_PROBLEM DETAILS_. Edit the entries below, beginning at the line that contains "705x387 pixels. Task: Click" and continuing through the last one, so that "screenshot" becomes "screen image" and nothing else changes. Leave the pictures out of your version.

* BEGIN RECORDS TO USE *

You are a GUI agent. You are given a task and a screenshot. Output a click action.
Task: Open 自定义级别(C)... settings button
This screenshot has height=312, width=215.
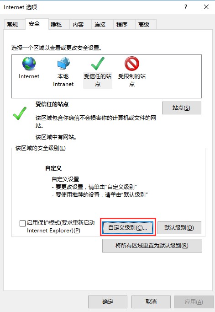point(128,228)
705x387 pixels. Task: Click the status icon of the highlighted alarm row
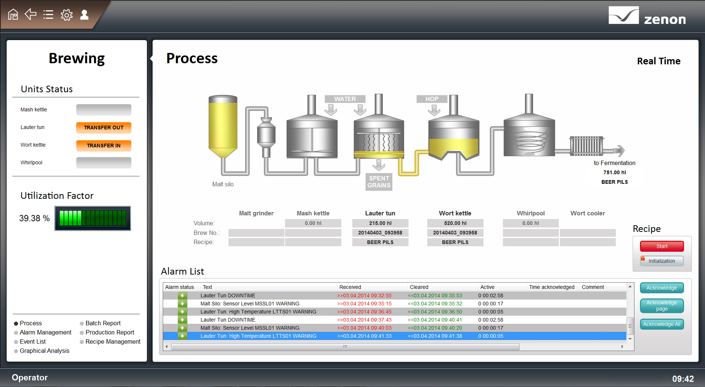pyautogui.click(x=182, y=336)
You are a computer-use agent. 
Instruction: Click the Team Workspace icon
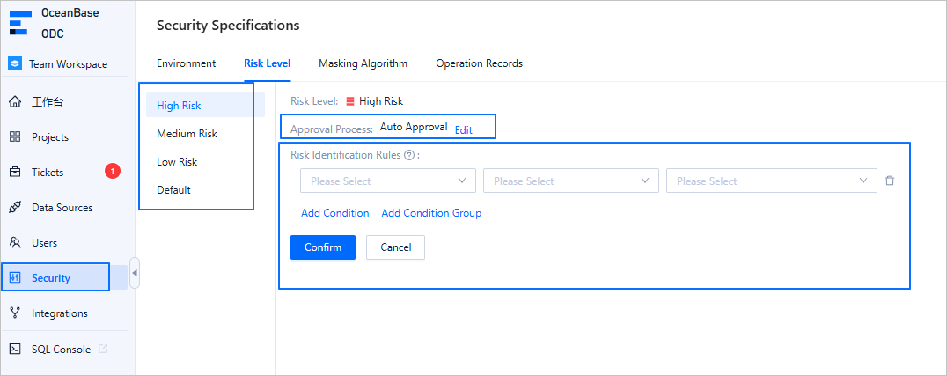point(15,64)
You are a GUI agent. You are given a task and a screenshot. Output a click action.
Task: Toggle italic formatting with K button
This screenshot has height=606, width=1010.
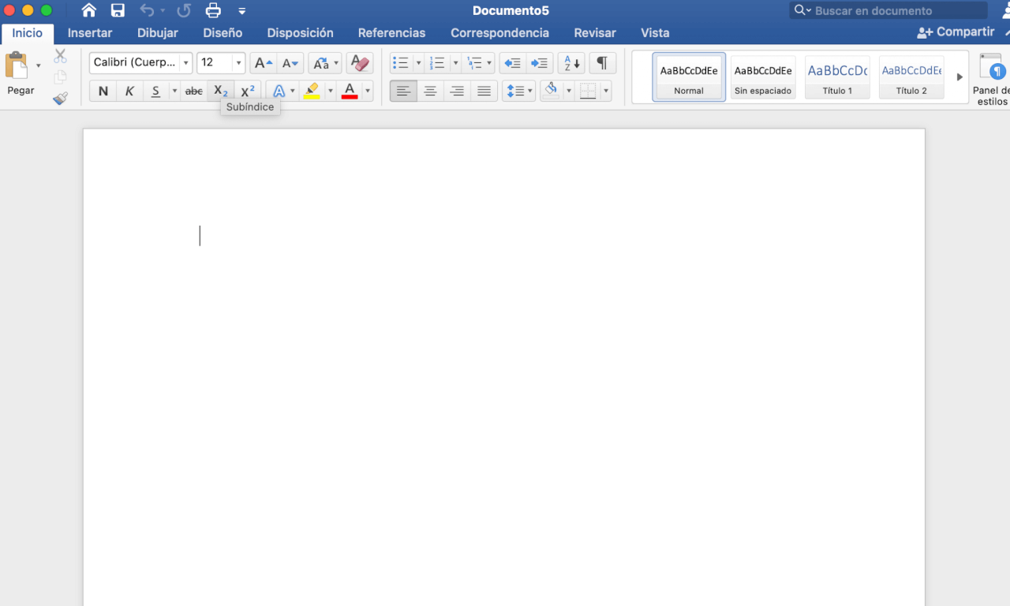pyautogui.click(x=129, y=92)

* END RECORDS TO USE *

_IN RESPONSE_.
705x387 pixels. Task: Click the status icon of the highlighted alarm row
pyautogui.click(x=182, y=336)
You are a computer-use agent. 
Instruction: Click the Team Workspace icon
point(15,64)
You are a GUI agent. You are given a task and a screen image. Output a click action.
Task: Toggle italic formatting with K button
This screen image has height=606, width=1010.
pyautogui.click(x=129, y=92)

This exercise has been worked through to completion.